Mike Lawson • Perspective • April 9, 2019

It is a percentage that is often used, and almost a cliché now. The actual number isn’t that germane, it could give or take a few points, but the big picture is instrumental music programs don’t reach the vast majority of students for a multitude of reasons.

The inequity of programs from district to district, city to city, and state to state is really staggering when you look at it from the outside as I do. I am in a unique non-educator position to learn about programs from coast to coast and observe the differences between them. Rich programs exist within districts at one school, and miles away in the same district, a program at a similarly-sized school is barely in place and struggling. It is kind of a self-fulfilling prophecy. There is little interest in the school by students because there is little offered, or there is much interest where there is a lot offered, and the program is promoted and successful.

I see the difference even in my own county, one of the wealthiest in the state of Tennessee.

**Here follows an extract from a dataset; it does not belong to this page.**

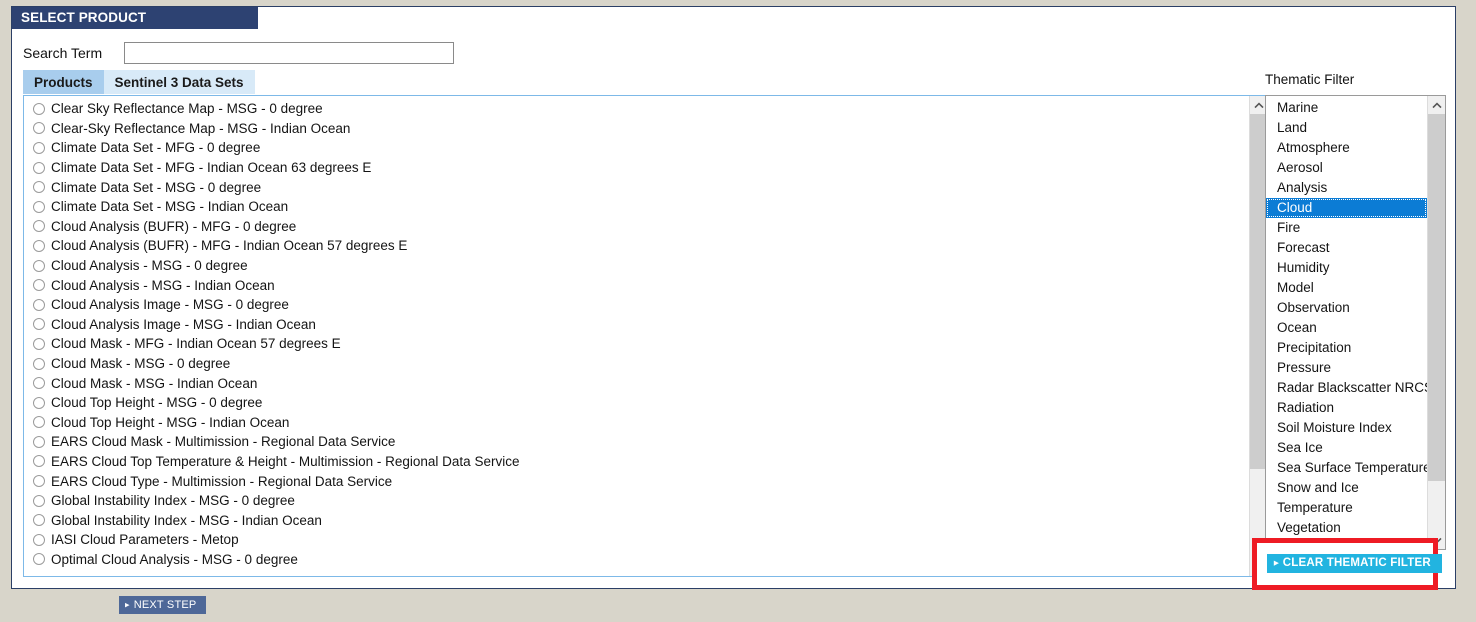  I want to click on thematic-filter-item: Model, so click(1346, 288).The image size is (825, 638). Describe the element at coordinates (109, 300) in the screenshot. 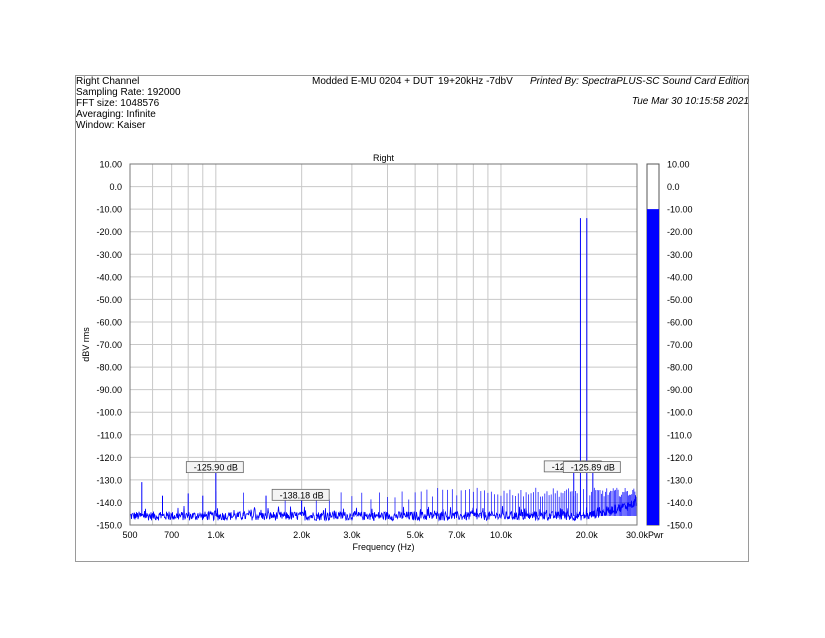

The county seat school has an amazing high school program with multiple instructors and directors and assistants. Their band room is to be envied with great instruments and technology, plus active parental involvement with a booster club. Across the county, some 20 miles away, the students struggled for years with an often-changing cast of shared band directors from the middle school, a marching band smaller than many jazz band offshoots, 25-year-old+ worn out uniforms (which were finally replaced after some seriously hard work by band parent boosters), and a band room full of instruments in disrepair. I’m happy to say that struggling program in my city turned itself around and is starting to flourish, but I also watched it flounder for several years.

Some schools have added another layer to their instrumental music program outside of the traditional band world. Guitar classes, and ukulele classes have grown in popularity, especially in middle schools. Some have added music technology classes, sparking the interest of students who would never make it in the traditional band world. When all is said and done, the goal is to make lifelong makers of music who will enjoy all of the tangible benefits that brings them. I can never discount the critical importance of traditional programs, learning the language of musical notation, site reading, and participating in concert, marching, jazz and other instrumental programs. Hearing a fantastic student group performing in an adjudicated festival and realizing these kids are teenagers who just played at a level beyond their years, is thrilling.

Equally thrilling is seeing kids who will never enter that world take up music in non-traditional ways. This month, we begin a new column, Modern Band, focusing on that movement to teach students “combo” instruments like guitar, bass, drums, keys, vocals, electronic music, and more. There are now millions of students across the country doing this, thanks to the work of David Wish, founder of Little Kids Rock, and his tireless efforts to get music into the lives of students in that other 80%. At SBO, we will always be about promoting traditional instrumental music programs and underscoring their importance, and we will always embrace other new programs that bring music into the lives of those students who can’t or won’t participate in marching or concert band. Music makes lives better for students, and we applaud music in their lives, whatever it takes to get them there.